[DATA RECORDS]
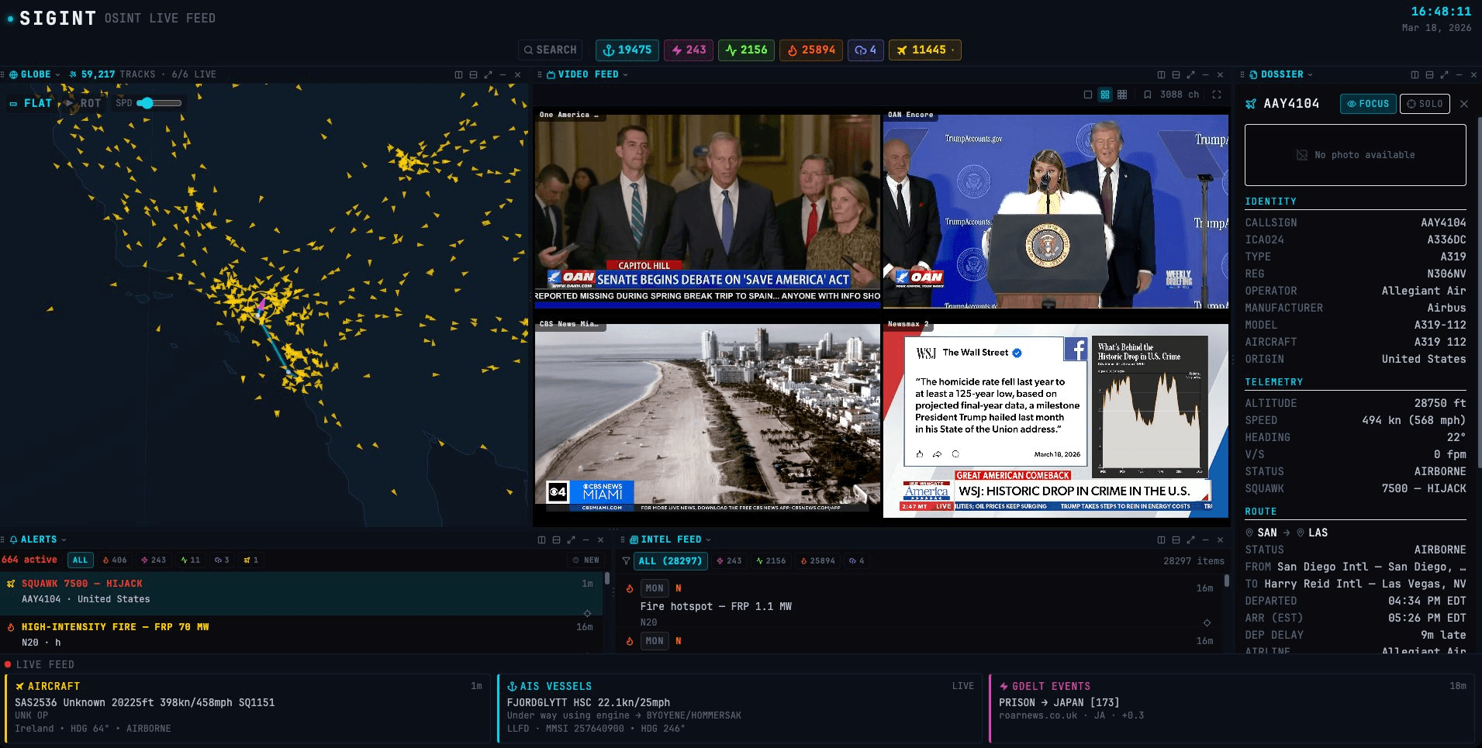Image resolution: width=1482 pixels, height=748 pixels.
Task: Switch Video Feed to the 3x3 grid layout
Action: [x=1122, y=95]
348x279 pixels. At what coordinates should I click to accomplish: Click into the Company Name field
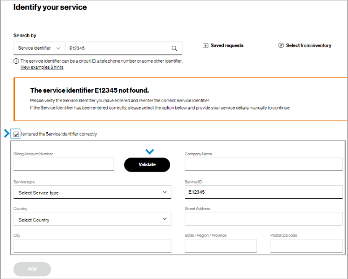pos(264,164)
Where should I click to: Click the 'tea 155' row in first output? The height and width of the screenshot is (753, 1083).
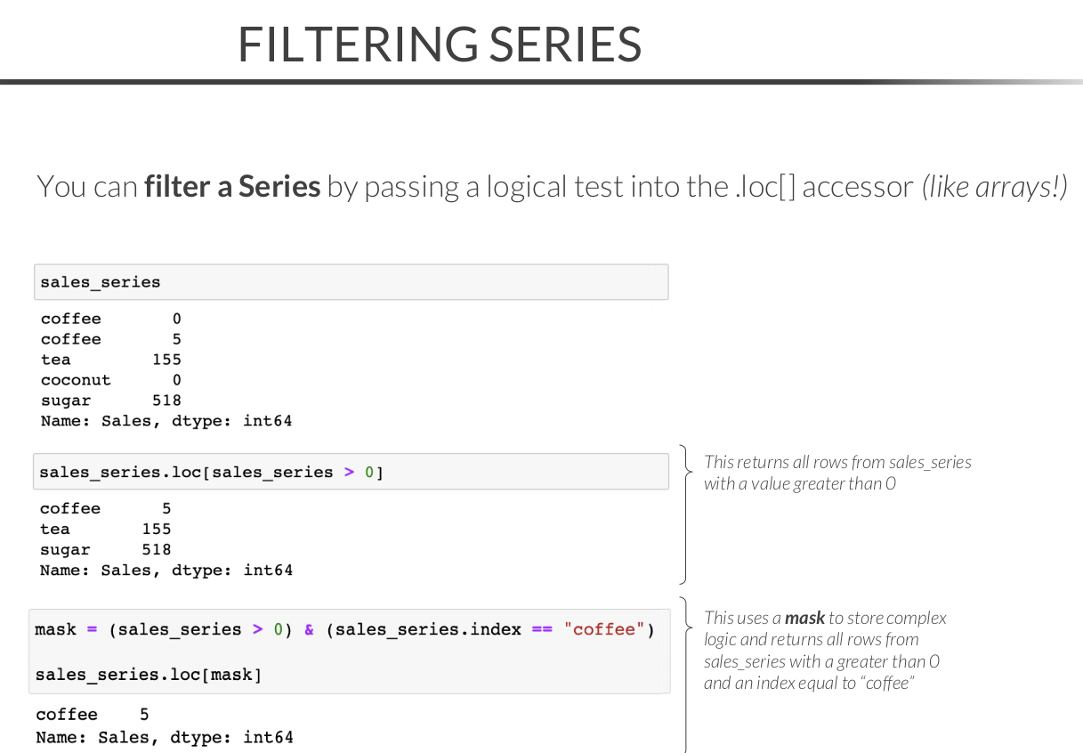pyautogui.click(x=110, y=360)
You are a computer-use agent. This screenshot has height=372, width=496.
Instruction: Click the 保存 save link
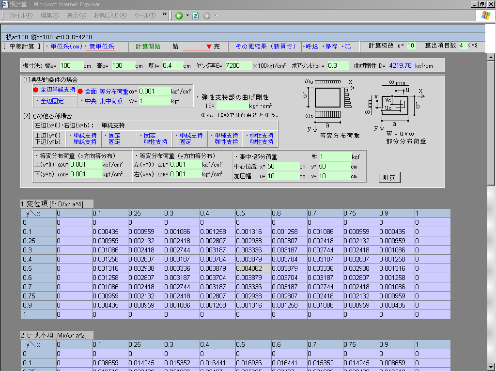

[BRIEF]
Once the pictures are set aside, what is needed is the lines from the line with "348x279 pixels. At" through the end of the data, written out exactly and alone.

[SOLUTION TO THIS EXERCISE]
348x279 pixels. At what coordinates should I click to accomplish: Click into the Company Name field
pos(264,164)
Where should I click to: Click the 'tea 155' row in first output? The height and width of the screenshot is (753, 1083).
pyautogui.click(x=110, y=360)
You are a computer-use agent. This screenshot has height=372, width=496.
Instruction: Click the 保存 save link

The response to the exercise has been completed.